2Doha Clinic Hospital, Clinic of Obstetrics and Gynecology, Doha, Qatar
Abstract
Objective: A large proportion of neonatal deaths not related to congenital anomalies are attributed to preterm births. The aim of this study was to compare the coagulation parameters in pregnant women with premature uterine contractions (PUC) who have preterm births with those who have term births and to determine the role of these coagulation parameters in predicting preterm delivery.
Methods: Seventy-two pregnant women with PUC who applied to the Department of Obstetrics and Gynecology at the Okmeydanı Training and Research Hospital, University of Health Sciences, were included in the study. The coagulation parameters of 36 women who had preterm births were compared with those of 36 women who had term births. In analysing the findings of the study, statistical analyses were performed using IBM SPSS Statistics 22 (IBM SPSS, Turkey). The data were analyzed using Shapiro-Wilks, one-way, ANOVA, Tamhane’s T2 test, and Student’s t-test etc.
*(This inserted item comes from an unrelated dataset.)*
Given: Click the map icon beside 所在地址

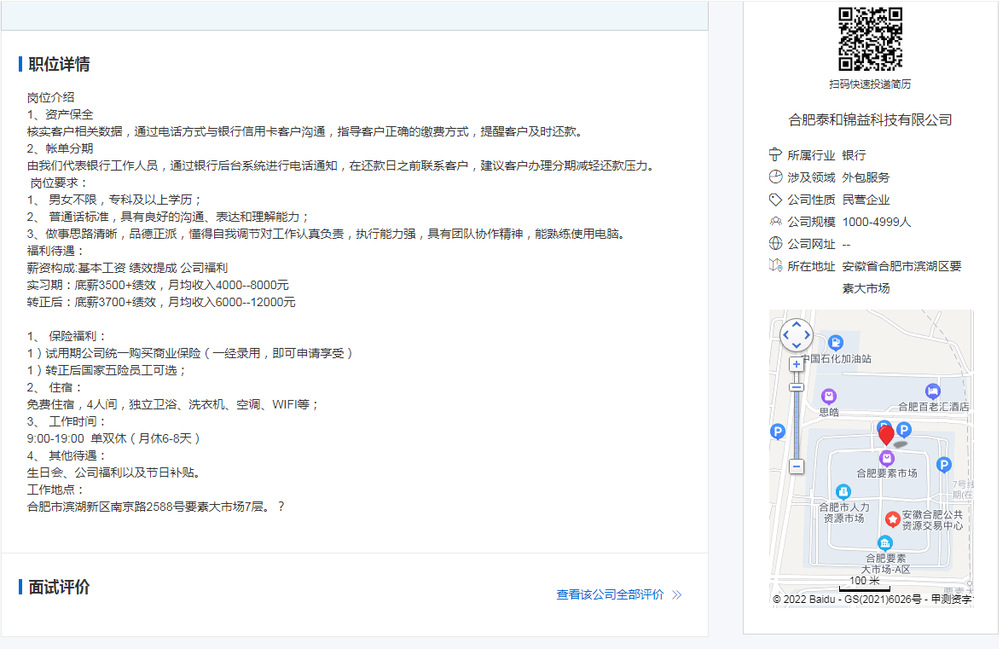Looking at the screenshot, I should pyautogui.click(x=775, y=265).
Results: The activated partial thromboplastin time (aPTT) was significantly shorter in the preterm birth group (25.64±3.24 seconds) compared to the term birth group (26.153±2.49 seconds). International normalized ratio (INR) and prothrombin time (PT) levels were similar in both groups and subgroups. Fibrinogen levels were lower in the preterm birth group (397.56±54.67 mg/dL) compared to those who delivered at term (409.78±65.06 mg/dL). Fibrinogen levels were significantly lower in the preterm labor subgroup (388±50.72 mg/dL) compared to the preterm premature rupture of membranes (PPROM) subgroup (431±58.09 mg/dL).
Conclusion: In this study, it was observed that the aPTT values in the preterm birth group were significantly shorter compared to the term birth group. Fibrinogen levels were found to be lower in the preterm birth group compared to those who delivered at term. Within the preterm labour subgroup, fibrinogen levels were significantly lower than those in the PPROM subgroup. INR and PT levels were similar across both groups and subgroups. The aPTT values were also similar between the preterm labour and PPROM subgroups.